Short exercise:
Copy out the lines starting with the one that contains "Given: Open 我的信息 in the top header" and continuing through the last line, including both ends. Leave the pictures out of your answer.

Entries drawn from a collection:
-- start --
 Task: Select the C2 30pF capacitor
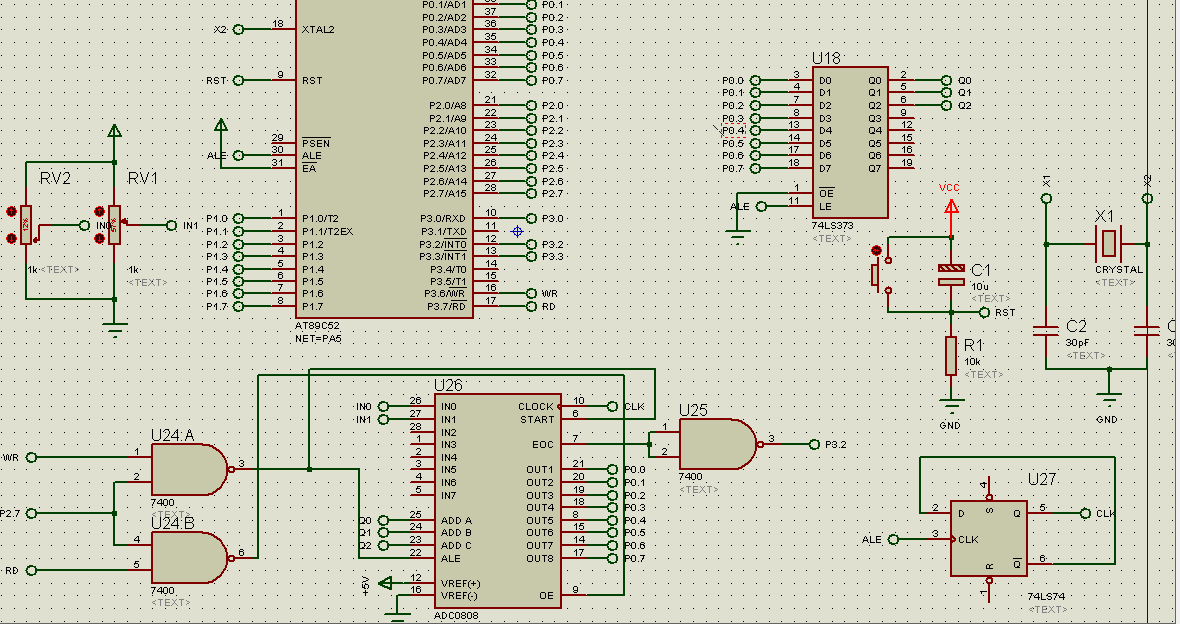click(1046, 328)
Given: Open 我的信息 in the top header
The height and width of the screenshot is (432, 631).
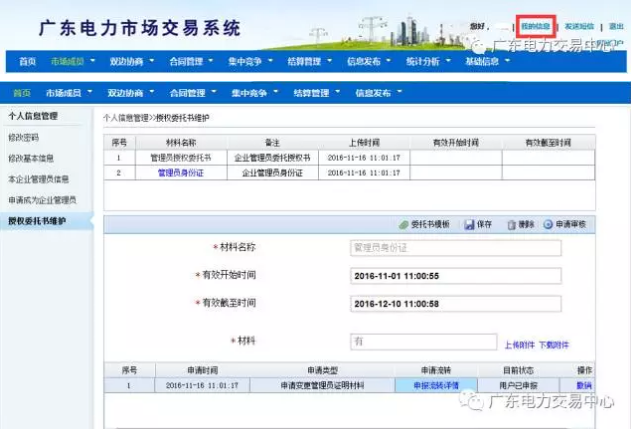Looking at the screenshot, I should point(536,26).
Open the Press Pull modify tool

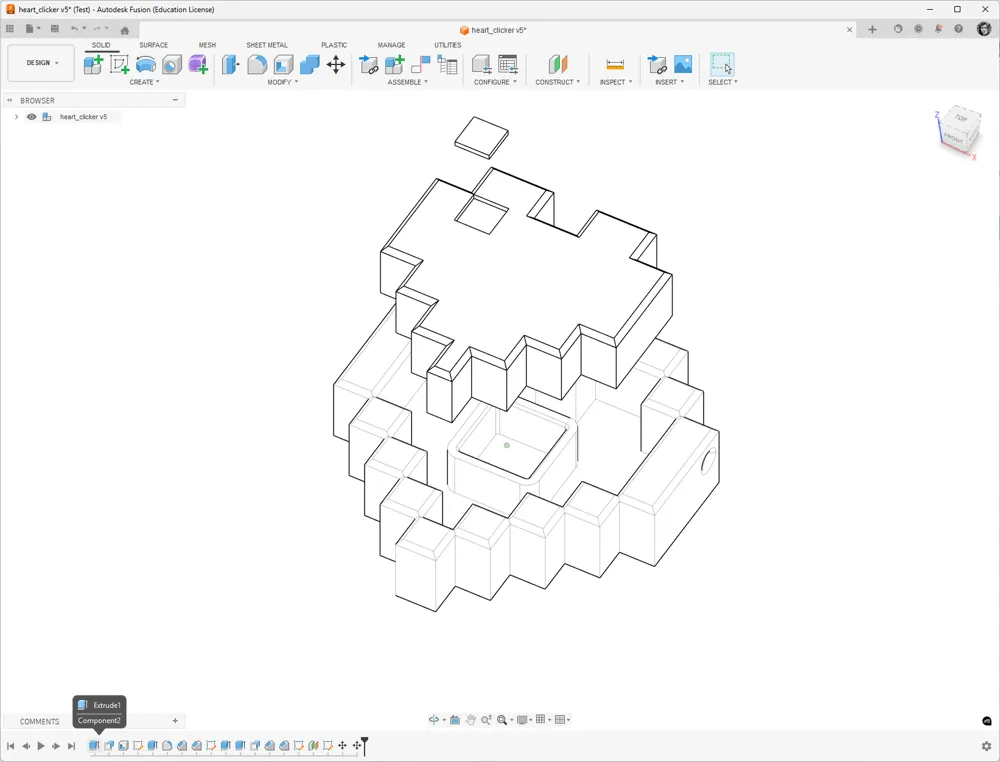point(229,64)
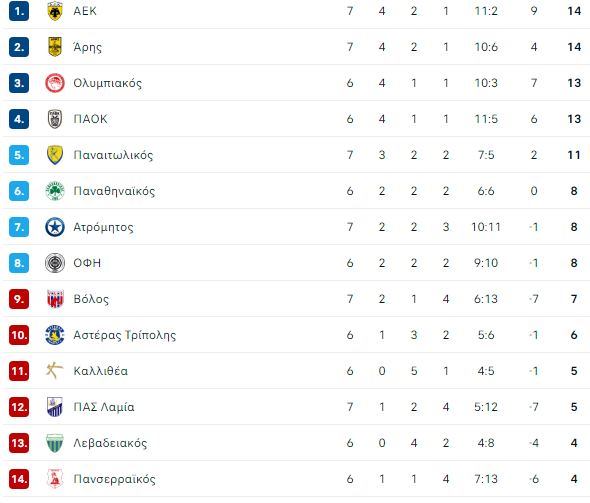Select the Βόλος club crest
Screen dimensions: 590x503
[55, 299]
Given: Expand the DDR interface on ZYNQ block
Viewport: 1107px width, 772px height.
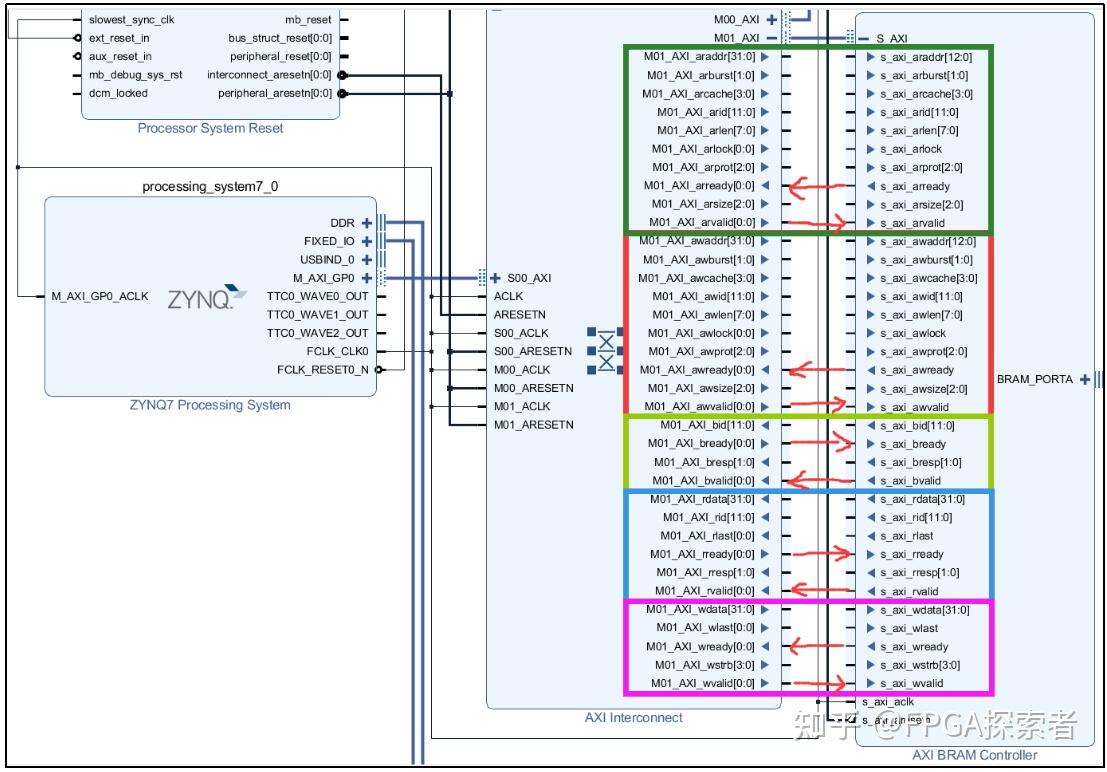Looking at the screenshot, I should pyautogui.click(x=368, y=222).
-- end --
Solution to the problem:
Given: Open 我的信息 in the top header
The height and width of the screenshot is (432, 631).
Looking at the screenshot, I should point(536,26).
Open the Press Pull modify tool

point(229,64)
Select the Βόλος club crest
Screen dimensions: 590x503
[55, 299]
Given: Expand the DDR interface on ZYNQ block
Viewport: 1107px width, 772px height.
Looking at the screenshot, I should pyautogui.click(x=368, y=222).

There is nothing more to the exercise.